** Exercise brief **
Your reply should contain nothing except the lines from the one with "The image size is (582, 506)." through the end of the listing below, reproduced exactly and stripped of pictures.

** Records for processing **

************

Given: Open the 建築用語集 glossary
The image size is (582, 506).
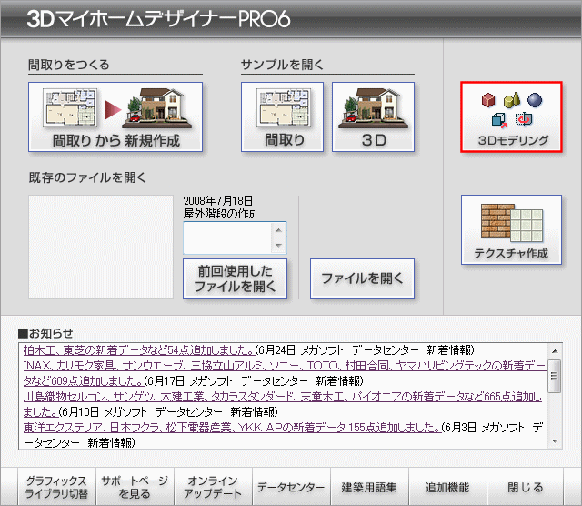Looking at the screenshot, I should (x=369, y=488).
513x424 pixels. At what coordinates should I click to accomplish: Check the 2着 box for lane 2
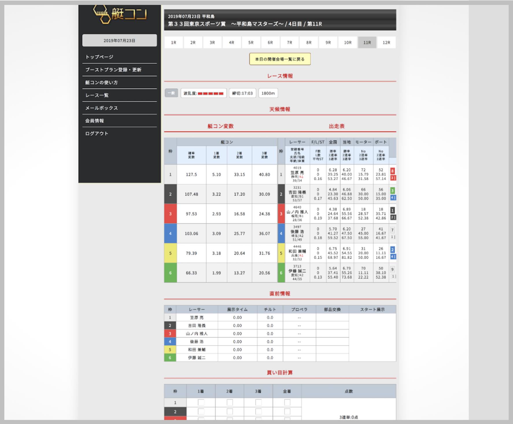pos(230,412)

************

** Answer for the task **
The image size is (582, 506).
Looking at the screenshot, I should (x=369, y=488).
513x424 pixels. At what coordinates should I click to accomplish: Check the 2着 box for lane 2
pos(230,412)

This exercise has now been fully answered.